Enclosure, Cuckoohill, Co. Tipperary
Co. Tipperary |
Enclosures
On the crest of a hill at Cuckoohill in County Tipperary, there is an ancient enclosure that no longer exists in any form you could touch or walk around.
The earthwork was levelled at some point after the early twentieth century, and today the tillage field that covers it gives no hint of what lies beneath. Yet the monument has not entirely disappeared. An aerial photograph taken in August 1996 caught it as a cropmark, the buried outline of the roughly circular enclosure expressing itself faintly through differential growth in the crops above, visible only from the air and only under the right conditions.

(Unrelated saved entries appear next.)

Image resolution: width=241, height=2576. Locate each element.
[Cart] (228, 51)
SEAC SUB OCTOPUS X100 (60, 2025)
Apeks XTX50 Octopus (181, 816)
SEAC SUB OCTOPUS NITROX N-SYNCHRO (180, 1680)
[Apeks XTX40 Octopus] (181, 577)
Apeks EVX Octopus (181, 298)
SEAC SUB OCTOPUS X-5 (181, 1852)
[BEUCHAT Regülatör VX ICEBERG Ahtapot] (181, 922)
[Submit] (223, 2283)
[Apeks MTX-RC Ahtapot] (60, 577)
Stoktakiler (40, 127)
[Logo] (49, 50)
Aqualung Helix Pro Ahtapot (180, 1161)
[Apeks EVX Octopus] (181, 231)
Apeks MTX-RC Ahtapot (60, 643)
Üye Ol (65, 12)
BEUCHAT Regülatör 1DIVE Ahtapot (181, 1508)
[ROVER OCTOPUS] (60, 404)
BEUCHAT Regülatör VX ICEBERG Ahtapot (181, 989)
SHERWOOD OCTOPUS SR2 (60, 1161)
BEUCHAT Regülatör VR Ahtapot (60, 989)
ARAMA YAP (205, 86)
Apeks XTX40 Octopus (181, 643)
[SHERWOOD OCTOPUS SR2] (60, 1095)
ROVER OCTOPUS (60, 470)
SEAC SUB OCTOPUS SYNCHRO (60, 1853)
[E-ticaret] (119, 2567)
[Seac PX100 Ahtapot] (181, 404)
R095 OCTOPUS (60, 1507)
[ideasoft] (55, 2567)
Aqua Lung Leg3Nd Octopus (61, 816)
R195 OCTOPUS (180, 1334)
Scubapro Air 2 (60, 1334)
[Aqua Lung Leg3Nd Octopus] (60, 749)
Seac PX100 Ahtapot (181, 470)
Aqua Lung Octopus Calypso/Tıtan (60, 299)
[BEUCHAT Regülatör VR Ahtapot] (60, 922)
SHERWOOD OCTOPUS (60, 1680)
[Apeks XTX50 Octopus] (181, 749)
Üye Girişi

The enclosure was recorded on both the first edition Ordnance Survey six-inch map of 1840 and the revised edition of 1904 to 1905, so it was still a legible feature on the ground well into the early twentieth century. The later map also shows a small quarry immediately to the north of the monument, which may have contributed to its eventual erasure. Between that second mapping and the present day, the field boundaries to the south and east of the enclosure were also removed, further stripping away the context in which the monument once sat. A post and wire fence now runs roughly northwest to southeast just east of where the enclosure once stood. Cropmarks of this kind, where buried ditches or banks retain moisture differently from the surrounding soil and cause crops to grow at varying rates, are one of the primary ways that levelled or ploughed-out enclosures are identified across the Irish landscape, and they tend to appear most clearly during dry summers when the contrast between disturbed and undisturbed ground becomes pronounced.